# What this task involves
For every line in the records that has the word "value", make a copy.

# Data supplied
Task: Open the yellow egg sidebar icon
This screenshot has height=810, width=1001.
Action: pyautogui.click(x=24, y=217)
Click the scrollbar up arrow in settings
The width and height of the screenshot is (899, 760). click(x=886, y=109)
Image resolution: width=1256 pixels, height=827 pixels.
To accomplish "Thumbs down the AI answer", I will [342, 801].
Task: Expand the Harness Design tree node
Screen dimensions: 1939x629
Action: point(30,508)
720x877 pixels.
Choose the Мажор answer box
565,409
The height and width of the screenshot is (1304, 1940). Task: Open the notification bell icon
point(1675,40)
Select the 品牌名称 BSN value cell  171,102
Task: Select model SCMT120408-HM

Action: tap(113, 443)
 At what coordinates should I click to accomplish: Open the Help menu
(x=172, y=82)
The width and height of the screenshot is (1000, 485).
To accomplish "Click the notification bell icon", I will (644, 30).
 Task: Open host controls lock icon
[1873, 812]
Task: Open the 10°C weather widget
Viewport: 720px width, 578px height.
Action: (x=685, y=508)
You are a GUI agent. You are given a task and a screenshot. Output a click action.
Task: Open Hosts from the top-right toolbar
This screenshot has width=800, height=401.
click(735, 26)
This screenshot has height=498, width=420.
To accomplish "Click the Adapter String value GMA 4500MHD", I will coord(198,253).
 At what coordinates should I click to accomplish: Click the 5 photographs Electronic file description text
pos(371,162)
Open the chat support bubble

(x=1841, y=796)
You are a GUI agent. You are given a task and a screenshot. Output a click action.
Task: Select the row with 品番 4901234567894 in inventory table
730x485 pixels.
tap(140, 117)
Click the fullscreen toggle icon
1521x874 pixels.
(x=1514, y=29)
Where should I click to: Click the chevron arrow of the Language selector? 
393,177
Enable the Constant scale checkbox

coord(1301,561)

# Task solution
Select the 品牌名称 BSN value cell  171,102
To accomplish "Click the Adapter String value GMA 4500MHD", I will coord(198,253).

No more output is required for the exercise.